_WHAT THIS TASK INVOLVES:_ Please write out exactly the lines of the data below from the line holding "Where should I" through the line holding "Task: Expand the Sort by submenu arrow", and leave out the rest.

(INFORMATION PROVIDED begins)

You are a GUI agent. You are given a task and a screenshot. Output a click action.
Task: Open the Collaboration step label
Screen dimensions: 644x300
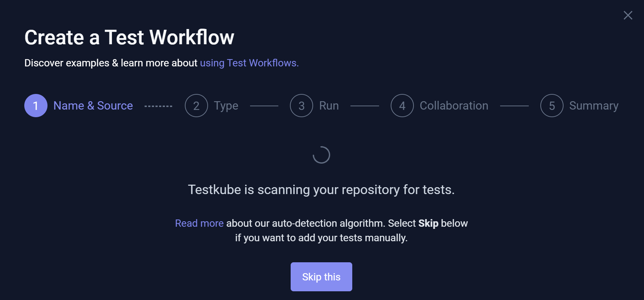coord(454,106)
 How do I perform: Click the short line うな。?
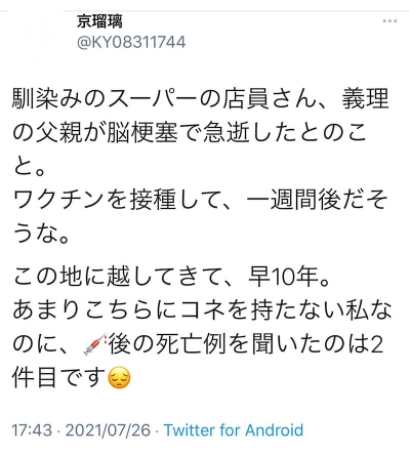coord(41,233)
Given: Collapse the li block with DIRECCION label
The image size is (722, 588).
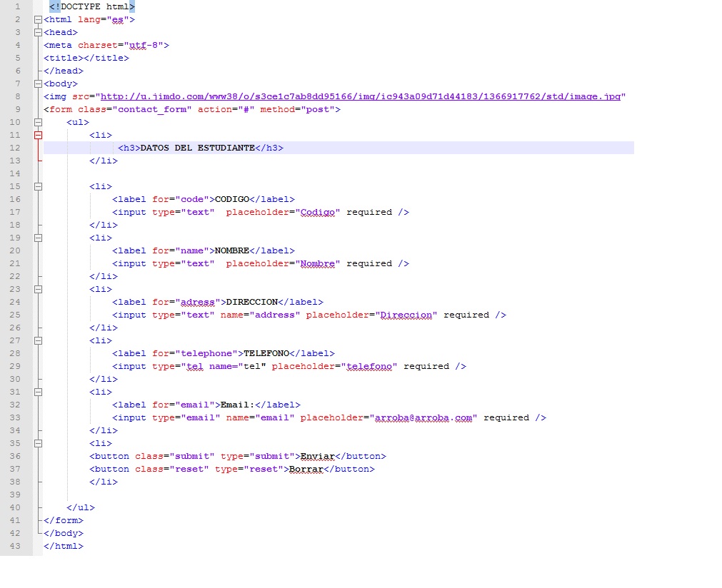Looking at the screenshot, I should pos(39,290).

(INFORMATION PROVIDED ends)
(INFORMATION PROVIDED begins)

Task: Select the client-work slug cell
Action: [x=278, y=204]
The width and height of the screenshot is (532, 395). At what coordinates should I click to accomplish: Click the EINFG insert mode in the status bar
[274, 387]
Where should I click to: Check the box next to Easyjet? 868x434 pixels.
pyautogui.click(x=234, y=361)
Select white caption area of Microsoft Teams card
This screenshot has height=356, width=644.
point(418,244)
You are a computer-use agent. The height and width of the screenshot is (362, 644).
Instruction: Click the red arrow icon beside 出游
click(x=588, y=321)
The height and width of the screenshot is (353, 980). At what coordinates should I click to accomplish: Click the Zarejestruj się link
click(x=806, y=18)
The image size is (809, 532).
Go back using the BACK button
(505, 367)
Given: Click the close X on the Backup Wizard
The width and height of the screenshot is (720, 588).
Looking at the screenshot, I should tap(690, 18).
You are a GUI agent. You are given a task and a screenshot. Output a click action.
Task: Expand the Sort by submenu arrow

(INFORMATION PROVIDED ends)
(INFORMATION PROVIDED begins)

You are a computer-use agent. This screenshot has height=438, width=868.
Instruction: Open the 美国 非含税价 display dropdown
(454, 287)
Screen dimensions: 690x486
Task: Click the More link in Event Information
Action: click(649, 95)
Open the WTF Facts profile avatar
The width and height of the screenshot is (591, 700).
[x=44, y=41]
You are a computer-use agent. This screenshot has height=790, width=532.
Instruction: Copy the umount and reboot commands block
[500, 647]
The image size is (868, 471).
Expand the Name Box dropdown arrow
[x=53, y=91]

(INFORMATION PROVIDED ends)

_OUTPUT:_
Where should I click to: Check the box next to Easyjet? 868x434 pixels.
pyautogui.click(x=234, y=361)
Select white caption area of Microsoft Teams card
This screenshot has height=356, width=644.
point(418,244)
You are a computer-use agent. The height and width of the screenshot is (362, 644).
Instruction: Click the red arrow icon beside 出游
click(x=588, y=321)
The height and width of the screenshot is (353, 980). At what coordinates should I click to accomplish: Click the Zarejestruj się link
click(x=806, y=18)
The image size is (809, 532).
Go back using the BACK button
(505, 367)
Given: Click the close X on the Backup Wizard
The width and height of the screenshot is (720, 588).
Looking at the screenshot, I should tap(690, 18).
You are a GUI agent. You are given a task and a screenshot. Output a click action.
Task: Expand the Sort by submenu arrow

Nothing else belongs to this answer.